The Media Use Group is a community of researchers and master’s students who are interested in media use, and it is a part of the Department of Information Science and Media Studies. The group researches how people – as audiences, users and citizens – connect to each other and the society through media.
The group is especially interested in media use as a link between individuals and the society, and analyses democratic, political and socio-cultural dimensions of media use. We work with theoretical and methodological development to understand the role of media in a digital society.
The research group arranges group meetings, workshops and open seminars. Master’s students in the group get a glimpse on current media research, feedback on drafts, and a chance to give a try-out presentation to the group. Researchers in the group lecture on courses on media use on both bachelor’s and master’s levels, as well as arrange an annual PhD course on media use research together with colleagues from Roskilde University.
Collaborations
Professor II: Dominique Pasquier, Irene Costera Meijer og Janice Radway.

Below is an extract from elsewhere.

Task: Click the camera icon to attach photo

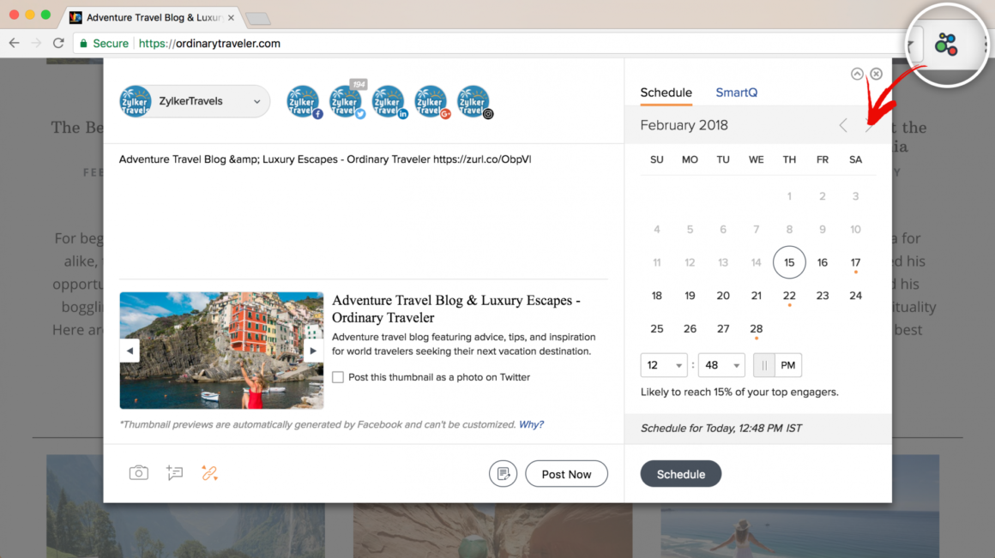Action: [x=138, y=473]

Visiting scholars: Johan Lindell (2016), Hilde Stephansen (2019), Aristea Fotopoulou (2019), Julia Jakob (2021), Morten Sivertsen (2021), Maria Faust (2022)
Research networks
Roskilde Universitet - Nordic Audience Research Network
A collaboration on a yeraly PhD-course on media use and audience studies between Bergen Media Use Reserach Group and the research group Audiences and Media Life at Roskilde University. Every other year in Bergen and Roskilde.
The Digital Social Science Core Facility (DIGSSCORE)
The Digital Social Science Core Facility (DIGSSCORE) is an infrastructure for advanced social science data collection and multi-disciplinary research at the University of Bergen. DIGSSCORE fasilitates The Norwegian Citizen Panel, and integrates it with a fully equipped on-site social science digital research lab, The Citizen Lab.The facility takes advantage of changes in technology and research methodology that combine to bring computer laboratory research and survey studies ever closer together.
SCUD: Network for the Studies of Cultural Distinctions and Social Differentiation
The SCUD network consists of researchers from different European countries with a common interest in the study of processes of social differentiation and the formation of lifestyles and cultural consumption. A common point of departure lies in Bourdieu's cultural theory, which is assessed through a systematic confrontation with other sociological theories as well as through a confrontation with recent empirical studies and a detailed examination of the methods applied within the sociology of cultural consumptions. Conferences every other year.
A network of european researchers, founded in 1982 at a workshop on media policy. The group is part of the framework of the European Consortium for Political Research (ECPR), and aims to describe and analyze the development of european media structure and media policy. Frequent meetings, publishes books and other publications regularly.